Parapneumonic Effusions Are Characterized by Elevated Levels of Neutrophil Extracellular Traps

Abstract

Neutrophil extracellular traps (NETs) increasingly are implicated in acute and chronic conditions involving multiple organ systems. Are NET concentrations higher in parapneumonic effusions compared with effusions of other origin and does this reflect the inflammatory nature of these effusions? Patients (N= 101) seeking hospital treatment for undifferentiated pleural effusion underwent pleural fluid classification based on cytologic analysis results, biochemical findings, microbiological characteristics, and clinical judgement. Concentrations of NET markers (extracellular DNA [eDNA], citrullinated histone H3 [citH3]), neutrophils (α-defensins), and inflammation (IL-1β)-related proteins were quantified by enzyme-linked immunosorbent assay. Differences between groups were analyzed using the Kruskal-Wallis one-way analysis of variance. Correlations used Spearman coefficient. Receiver operating characteristic (ROC) curves were calculated. Effusions were classified into four groups: parapneumonic (n= 18), malignant (n= 35), transudative (n= 22), and unclassifiable (n= 26).

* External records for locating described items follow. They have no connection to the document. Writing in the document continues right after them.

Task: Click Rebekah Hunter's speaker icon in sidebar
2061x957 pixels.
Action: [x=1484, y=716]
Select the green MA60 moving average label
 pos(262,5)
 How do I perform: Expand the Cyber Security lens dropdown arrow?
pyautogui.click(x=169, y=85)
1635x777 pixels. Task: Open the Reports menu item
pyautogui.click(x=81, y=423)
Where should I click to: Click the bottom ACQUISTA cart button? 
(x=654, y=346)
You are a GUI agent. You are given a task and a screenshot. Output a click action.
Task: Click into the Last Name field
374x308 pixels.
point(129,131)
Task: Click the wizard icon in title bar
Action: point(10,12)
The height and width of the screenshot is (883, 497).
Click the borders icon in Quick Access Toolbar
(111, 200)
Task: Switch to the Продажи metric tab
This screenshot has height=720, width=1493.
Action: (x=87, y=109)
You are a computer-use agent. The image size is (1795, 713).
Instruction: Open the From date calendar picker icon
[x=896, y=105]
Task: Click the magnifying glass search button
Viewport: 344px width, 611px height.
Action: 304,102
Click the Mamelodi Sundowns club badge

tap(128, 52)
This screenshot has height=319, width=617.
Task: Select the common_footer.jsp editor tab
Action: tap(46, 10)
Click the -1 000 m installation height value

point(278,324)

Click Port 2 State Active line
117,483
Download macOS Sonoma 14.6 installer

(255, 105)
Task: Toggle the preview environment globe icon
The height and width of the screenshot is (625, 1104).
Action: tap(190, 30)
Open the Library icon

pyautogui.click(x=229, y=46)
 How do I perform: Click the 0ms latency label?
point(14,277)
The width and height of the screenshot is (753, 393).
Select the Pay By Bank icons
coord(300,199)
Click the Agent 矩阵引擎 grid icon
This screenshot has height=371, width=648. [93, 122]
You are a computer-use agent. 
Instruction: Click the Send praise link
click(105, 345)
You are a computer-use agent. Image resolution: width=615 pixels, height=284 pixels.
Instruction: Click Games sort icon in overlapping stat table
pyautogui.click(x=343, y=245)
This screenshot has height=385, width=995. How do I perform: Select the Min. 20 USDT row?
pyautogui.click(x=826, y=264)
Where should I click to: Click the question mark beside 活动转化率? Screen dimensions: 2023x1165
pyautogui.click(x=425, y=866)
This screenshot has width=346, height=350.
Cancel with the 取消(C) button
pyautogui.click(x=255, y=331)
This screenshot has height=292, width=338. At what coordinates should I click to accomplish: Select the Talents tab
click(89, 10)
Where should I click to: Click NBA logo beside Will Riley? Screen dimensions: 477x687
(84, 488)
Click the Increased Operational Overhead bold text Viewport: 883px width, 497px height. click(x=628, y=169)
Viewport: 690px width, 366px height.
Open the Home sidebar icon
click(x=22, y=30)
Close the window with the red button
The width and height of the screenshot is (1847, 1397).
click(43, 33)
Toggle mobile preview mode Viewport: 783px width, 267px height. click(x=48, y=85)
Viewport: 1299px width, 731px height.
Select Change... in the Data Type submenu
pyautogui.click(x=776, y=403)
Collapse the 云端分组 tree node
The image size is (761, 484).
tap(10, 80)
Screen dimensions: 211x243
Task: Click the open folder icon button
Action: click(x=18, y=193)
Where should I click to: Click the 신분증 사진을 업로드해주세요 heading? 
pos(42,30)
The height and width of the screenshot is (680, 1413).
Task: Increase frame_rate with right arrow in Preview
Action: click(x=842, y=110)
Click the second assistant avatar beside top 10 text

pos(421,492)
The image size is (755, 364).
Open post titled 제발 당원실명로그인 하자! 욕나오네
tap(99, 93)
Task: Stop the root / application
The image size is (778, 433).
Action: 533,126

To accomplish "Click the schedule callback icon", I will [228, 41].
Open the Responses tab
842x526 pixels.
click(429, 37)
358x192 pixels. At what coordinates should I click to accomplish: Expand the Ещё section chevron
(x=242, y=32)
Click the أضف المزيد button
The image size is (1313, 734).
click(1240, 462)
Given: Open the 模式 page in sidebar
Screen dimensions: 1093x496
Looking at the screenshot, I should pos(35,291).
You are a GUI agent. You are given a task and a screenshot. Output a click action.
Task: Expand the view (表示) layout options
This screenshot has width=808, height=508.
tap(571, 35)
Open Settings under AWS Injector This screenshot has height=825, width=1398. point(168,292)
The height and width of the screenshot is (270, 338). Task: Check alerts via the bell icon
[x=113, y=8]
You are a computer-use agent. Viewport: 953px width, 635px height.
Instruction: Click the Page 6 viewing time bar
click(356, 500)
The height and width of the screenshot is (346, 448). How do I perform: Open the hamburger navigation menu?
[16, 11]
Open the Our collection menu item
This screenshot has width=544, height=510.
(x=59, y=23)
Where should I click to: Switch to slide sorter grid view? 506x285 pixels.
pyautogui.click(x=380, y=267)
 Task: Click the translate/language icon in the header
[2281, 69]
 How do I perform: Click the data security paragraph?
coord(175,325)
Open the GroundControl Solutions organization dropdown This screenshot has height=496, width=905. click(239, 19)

Concentrations of NETs markers were significantly higher in the parapneumonic group compared with malignant, transudative, and unclassifiable groups (median eDNA, 12.8ng/mL vs0.77ng/mL, 0.44ng/mL, and 0.86ng/mL [P< .001]; and median citH3, 127.1ng/mL vs0.44ng/mL, 0.34ng/mL, and 0.49ng/mL [P< .001]). citH3 and eDNA were correlated highly with lactate dehydrogenase (LDH; Spearman r= 0.66 and r= 0.73, respectively; P< .001) and moderately negatively correlated with pH (r= -0.55 and r= -0.62, respectively; P< .001). α-Defensins and IL-1β were higher in the parapneumonic group than in other groups (median α-defensins, 124.4ng/mL vs4.7ng/mL,7ng/mL, and 6.9ng/mL [P< .001]; and median IL-1β, 145 pg/mL vs1.87 pg/mL, 1.39 pg/mL, and 2.6 pg/mL [P< .001]) and moderately correlated with LDH (r= 0.60 and r= 0.57; P< .001). ROC curves showed high sensitivity and specificity for NET markers for prediction of parapneumonic effusion. High levels of some NET-related mediators in parapneumonic effusions correlate with inflammation. Effusions of other causes do not show high levels of NETs. These results may have treatment implications because NETs may be an important contributor to the inflammation and viscosity of parapneumonic effusions and may help us to understand the therapeutic benefit of deoxyribonuclease in empyema.